[Source data]

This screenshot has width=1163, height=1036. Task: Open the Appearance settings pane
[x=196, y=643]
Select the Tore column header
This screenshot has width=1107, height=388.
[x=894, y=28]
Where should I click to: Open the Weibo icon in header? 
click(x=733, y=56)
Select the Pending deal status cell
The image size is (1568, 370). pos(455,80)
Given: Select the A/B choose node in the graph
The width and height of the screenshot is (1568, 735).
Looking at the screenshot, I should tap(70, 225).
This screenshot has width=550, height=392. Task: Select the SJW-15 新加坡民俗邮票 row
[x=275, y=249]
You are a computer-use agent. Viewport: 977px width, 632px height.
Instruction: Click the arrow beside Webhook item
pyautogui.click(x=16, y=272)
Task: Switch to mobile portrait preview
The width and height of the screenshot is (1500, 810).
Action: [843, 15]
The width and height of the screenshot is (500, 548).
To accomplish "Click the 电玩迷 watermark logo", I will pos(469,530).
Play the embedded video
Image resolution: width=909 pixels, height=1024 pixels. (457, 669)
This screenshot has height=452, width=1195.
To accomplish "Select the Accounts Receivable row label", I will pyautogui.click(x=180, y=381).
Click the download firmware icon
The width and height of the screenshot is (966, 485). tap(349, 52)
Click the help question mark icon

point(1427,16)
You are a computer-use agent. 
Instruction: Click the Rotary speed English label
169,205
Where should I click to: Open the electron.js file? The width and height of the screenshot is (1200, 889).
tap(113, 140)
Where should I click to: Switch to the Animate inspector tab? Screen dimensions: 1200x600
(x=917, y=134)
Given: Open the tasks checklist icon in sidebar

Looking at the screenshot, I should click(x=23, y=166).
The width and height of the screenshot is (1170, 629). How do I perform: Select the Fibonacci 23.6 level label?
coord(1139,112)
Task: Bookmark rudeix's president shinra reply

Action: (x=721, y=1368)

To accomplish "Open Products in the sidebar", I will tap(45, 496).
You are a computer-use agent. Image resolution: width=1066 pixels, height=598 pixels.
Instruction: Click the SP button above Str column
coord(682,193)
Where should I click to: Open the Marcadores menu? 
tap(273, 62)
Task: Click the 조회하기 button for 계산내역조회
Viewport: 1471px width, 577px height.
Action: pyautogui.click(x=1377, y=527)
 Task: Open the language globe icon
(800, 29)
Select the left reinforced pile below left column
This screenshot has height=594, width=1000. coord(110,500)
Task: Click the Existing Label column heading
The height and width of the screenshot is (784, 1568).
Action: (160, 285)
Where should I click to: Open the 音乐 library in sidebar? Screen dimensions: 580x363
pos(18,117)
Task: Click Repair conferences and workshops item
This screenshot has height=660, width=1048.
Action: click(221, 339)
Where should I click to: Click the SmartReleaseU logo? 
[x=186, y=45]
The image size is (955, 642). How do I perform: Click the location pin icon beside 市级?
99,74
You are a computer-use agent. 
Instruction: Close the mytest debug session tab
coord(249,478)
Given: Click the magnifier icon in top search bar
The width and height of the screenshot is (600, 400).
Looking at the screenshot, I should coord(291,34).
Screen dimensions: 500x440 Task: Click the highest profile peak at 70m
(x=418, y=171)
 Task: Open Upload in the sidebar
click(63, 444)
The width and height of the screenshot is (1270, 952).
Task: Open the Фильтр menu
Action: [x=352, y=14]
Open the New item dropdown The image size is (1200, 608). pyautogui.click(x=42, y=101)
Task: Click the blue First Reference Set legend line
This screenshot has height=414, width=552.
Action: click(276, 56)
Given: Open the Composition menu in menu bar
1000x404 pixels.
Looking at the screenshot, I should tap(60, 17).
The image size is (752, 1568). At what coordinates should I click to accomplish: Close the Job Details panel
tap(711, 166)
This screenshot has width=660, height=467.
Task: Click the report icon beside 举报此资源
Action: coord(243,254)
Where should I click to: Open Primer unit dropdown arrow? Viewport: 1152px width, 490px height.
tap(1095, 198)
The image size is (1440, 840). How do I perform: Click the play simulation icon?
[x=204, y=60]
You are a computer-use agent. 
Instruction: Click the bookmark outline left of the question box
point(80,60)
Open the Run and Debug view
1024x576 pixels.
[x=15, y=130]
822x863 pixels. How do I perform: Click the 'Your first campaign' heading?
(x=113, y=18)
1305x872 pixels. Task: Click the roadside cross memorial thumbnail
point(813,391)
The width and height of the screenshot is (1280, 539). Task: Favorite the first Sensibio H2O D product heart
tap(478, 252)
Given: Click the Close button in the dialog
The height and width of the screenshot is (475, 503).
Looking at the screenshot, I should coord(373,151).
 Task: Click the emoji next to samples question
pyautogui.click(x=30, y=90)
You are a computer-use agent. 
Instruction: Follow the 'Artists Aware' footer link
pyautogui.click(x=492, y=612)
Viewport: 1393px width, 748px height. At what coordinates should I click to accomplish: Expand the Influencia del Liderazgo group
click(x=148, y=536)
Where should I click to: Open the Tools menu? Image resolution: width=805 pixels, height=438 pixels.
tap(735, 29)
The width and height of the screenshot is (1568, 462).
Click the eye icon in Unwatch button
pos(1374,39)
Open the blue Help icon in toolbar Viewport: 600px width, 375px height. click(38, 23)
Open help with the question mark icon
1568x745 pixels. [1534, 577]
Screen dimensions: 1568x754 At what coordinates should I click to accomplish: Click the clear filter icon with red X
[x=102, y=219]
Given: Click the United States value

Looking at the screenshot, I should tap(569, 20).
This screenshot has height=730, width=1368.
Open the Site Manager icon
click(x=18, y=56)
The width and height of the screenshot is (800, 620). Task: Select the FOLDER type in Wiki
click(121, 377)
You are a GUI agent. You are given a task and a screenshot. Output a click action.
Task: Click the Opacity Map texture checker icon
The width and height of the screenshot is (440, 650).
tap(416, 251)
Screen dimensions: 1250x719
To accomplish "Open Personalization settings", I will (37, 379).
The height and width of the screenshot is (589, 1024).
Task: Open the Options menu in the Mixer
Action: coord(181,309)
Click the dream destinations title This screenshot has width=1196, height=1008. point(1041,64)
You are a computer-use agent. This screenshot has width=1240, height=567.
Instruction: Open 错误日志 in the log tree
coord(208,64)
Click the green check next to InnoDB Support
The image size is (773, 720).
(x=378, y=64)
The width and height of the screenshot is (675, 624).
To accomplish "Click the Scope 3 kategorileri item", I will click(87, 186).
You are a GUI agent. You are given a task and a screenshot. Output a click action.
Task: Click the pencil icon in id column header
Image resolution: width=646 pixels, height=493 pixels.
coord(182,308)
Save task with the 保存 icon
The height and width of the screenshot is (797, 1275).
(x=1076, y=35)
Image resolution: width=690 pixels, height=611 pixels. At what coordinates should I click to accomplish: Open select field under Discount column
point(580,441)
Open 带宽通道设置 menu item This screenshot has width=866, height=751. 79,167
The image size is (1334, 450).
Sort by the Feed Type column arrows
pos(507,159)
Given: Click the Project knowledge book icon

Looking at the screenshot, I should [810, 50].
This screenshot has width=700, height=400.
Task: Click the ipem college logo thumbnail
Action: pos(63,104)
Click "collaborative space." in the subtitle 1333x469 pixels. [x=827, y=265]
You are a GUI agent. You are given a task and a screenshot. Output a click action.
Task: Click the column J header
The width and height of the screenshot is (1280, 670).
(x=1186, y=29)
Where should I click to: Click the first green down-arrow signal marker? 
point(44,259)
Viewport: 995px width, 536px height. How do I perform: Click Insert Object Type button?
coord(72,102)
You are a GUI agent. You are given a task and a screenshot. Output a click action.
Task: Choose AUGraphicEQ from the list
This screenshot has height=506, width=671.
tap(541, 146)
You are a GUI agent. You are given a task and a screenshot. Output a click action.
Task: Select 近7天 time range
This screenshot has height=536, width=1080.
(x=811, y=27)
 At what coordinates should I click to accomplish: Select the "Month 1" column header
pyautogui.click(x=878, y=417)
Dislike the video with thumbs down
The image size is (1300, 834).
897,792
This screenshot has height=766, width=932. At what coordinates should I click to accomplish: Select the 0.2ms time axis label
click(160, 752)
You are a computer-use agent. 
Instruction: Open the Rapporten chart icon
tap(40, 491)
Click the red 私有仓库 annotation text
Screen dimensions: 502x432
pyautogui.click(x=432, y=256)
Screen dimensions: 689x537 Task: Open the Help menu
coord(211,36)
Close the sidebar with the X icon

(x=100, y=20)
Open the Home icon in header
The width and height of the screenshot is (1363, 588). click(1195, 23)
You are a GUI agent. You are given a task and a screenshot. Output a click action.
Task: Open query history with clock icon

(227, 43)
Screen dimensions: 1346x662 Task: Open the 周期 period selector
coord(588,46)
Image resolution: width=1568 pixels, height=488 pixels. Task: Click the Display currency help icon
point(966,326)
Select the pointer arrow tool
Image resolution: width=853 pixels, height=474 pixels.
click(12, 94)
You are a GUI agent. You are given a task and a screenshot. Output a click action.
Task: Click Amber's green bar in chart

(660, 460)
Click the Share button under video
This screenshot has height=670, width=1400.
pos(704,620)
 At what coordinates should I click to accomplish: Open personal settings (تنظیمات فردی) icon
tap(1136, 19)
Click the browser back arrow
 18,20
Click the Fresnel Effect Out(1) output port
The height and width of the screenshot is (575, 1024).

Problem: Above are some records; copy exactly the lines from the one with "The width and height of the screenshot is (440, 650)." through the one with "You are a computer-use agent. This", both included, and no others.

Your response:
The width and height of the screenshot is (440, 650).
tap(416, 251)
Screen dimensions: 1250x719
To accomplish "Open Personalization settings", I will (37, 379).
The height and width of the screenshot is (589, 1024).
Task: Open the Options menu in the Mixer
Action: coord(181,309)
Click the dream destinations title This screenshot has width=1196, height=1008. point(1041,64)
You are a computer-use agent. This screenshot has width=1240, height=567.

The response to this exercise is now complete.